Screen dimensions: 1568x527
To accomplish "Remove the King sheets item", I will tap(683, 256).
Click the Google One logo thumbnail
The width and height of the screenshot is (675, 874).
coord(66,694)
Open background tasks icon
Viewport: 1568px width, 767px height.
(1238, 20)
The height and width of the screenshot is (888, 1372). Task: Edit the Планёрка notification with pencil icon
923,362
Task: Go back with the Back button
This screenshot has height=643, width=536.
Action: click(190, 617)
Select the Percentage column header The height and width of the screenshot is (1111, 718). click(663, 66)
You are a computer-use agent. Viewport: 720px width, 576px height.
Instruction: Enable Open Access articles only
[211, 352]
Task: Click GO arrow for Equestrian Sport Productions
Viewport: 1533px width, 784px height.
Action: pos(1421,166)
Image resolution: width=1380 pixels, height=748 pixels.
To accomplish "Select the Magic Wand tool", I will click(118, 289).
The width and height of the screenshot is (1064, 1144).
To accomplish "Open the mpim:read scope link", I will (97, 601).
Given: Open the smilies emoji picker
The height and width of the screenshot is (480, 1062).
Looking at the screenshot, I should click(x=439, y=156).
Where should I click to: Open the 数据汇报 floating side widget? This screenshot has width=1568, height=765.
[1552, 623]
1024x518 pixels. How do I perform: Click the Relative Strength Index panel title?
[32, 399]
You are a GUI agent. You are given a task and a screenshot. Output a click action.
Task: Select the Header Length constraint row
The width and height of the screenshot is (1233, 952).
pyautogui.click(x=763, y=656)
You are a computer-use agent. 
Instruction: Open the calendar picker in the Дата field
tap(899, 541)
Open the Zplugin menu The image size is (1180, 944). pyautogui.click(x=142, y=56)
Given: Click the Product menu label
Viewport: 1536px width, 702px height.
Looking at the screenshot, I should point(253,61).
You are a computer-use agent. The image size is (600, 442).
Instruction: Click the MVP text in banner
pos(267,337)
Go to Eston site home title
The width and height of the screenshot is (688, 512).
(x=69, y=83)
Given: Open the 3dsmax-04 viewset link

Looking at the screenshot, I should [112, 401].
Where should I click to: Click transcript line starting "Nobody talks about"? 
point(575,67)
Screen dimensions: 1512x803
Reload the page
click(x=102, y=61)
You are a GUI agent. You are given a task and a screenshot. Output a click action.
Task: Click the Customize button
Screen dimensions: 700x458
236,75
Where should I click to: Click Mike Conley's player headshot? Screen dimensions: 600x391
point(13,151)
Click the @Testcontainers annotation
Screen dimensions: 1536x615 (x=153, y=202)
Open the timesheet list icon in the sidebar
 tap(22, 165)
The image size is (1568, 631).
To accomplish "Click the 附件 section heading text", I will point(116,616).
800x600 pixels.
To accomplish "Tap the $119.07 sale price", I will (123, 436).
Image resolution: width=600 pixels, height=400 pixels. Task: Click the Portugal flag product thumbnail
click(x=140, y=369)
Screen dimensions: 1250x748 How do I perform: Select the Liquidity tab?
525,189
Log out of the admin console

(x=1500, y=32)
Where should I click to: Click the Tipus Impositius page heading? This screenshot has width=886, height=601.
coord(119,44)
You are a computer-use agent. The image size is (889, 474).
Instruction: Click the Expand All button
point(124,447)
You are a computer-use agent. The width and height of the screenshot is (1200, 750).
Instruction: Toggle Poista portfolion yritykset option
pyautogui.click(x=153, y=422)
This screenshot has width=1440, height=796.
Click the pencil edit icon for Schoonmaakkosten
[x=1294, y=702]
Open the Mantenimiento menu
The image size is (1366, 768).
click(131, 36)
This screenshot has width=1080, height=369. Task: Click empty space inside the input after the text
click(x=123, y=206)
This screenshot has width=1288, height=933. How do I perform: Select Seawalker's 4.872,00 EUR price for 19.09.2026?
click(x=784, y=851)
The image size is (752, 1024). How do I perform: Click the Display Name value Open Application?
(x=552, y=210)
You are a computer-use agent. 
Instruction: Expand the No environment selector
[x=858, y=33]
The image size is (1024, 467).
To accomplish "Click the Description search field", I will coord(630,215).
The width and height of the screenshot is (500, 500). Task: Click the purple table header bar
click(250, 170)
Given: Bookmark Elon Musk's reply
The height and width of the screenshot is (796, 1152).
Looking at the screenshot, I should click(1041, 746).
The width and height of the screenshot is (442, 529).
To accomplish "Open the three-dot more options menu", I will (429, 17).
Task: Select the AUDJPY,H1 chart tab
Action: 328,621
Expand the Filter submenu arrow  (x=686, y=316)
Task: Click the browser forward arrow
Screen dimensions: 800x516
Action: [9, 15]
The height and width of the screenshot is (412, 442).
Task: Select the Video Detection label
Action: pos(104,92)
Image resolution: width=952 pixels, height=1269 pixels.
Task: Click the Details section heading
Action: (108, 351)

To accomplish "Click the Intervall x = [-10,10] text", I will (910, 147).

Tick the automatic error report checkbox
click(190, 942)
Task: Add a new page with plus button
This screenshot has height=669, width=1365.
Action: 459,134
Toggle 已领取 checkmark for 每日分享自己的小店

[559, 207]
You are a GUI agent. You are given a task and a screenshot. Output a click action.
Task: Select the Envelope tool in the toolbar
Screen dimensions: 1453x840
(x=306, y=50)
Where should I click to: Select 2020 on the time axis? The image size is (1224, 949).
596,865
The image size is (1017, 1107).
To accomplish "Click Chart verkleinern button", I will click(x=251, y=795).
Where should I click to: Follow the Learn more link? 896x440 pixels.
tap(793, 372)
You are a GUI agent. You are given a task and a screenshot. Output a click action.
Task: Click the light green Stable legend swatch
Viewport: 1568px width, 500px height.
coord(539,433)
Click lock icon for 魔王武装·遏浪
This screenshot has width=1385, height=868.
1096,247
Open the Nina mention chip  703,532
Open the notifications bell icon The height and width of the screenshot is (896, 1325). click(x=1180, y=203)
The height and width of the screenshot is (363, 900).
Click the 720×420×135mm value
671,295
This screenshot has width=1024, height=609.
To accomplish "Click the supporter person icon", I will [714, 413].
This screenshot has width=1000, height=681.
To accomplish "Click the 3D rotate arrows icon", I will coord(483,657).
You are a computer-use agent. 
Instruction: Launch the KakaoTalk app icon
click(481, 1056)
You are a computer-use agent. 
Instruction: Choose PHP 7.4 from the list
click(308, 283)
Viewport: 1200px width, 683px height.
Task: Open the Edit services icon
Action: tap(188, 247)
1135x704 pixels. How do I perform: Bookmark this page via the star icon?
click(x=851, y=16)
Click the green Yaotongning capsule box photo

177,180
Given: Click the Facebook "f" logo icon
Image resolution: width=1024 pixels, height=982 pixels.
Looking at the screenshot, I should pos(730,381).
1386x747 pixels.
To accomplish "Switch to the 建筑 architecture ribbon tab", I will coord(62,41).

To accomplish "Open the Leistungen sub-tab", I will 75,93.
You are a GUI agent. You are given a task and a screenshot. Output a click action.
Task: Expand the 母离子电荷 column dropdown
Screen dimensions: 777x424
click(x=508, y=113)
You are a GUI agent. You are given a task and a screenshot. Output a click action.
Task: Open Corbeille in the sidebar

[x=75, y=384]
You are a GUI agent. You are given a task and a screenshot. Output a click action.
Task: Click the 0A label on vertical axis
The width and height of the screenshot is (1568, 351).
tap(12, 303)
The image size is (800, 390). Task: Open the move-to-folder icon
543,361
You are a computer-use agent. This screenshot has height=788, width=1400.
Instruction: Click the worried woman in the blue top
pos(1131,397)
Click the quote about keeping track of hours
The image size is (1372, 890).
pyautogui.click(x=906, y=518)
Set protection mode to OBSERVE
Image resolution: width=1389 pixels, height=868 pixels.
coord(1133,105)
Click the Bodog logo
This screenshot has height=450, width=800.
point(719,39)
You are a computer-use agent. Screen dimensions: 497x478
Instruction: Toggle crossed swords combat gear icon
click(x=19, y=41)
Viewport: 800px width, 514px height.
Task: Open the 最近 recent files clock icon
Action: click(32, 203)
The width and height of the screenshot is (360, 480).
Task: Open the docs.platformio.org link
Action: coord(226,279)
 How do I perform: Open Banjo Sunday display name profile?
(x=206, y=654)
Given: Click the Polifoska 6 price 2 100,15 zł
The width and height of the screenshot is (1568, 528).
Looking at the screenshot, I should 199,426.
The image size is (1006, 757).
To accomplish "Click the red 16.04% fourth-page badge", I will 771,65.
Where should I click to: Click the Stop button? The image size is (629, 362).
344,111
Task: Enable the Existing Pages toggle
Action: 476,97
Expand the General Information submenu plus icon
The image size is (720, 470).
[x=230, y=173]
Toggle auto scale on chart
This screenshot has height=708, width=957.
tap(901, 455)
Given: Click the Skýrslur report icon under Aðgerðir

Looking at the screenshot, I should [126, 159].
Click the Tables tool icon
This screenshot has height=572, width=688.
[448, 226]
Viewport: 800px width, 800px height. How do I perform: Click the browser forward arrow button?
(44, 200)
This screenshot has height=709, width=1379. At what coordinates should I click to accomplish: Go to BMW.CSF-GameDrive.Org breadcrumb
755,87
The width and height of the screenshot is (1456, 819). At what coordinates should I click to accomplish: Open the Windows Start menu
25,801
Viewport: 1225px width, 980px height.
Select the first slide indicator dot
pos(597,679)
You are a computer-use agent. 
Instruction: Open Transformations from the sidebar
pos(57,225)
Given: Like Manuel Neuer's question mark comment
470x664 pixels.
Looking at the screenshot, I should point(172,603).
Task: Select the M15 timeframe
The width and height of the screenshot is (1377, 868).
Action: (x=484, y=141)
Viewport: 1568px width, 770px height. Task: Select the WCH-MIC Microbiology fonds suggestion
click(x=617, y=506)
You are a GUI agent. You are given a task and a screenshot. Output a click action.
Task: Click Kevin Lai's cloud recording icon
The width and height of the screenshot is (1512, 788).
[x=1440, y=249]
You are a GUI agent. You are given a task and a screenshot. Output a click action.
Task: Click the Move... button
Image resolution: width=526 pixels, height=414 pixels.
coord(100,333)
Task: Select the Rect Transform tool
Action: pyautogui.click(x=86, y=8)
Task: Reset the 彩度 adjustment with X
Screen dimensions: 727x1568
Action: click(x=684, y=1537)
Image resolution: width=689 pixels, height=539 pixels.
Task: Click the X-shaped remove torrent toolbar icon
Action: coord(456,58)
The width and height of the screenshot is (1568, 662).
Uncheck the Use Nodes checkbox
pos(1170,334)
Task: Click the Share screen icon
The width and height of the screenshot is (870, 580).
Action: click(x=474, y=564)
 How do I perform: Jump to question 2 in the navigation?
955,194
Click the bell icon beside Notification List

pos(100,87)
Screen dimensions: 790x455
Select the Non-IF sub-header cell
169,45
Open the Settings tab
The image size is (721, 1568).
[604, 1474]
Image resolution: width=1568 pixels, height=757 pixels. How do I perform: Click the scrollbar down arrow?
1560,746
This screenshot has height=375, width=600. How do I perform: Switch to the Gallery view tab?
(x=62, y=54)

**Exercise objective**
What lines in the data above carry "submenu"? Return them all.

**Your solution**
Expand the Filter submenu arrow  (x=686, y=316)
Expand the General Information submenu plus icon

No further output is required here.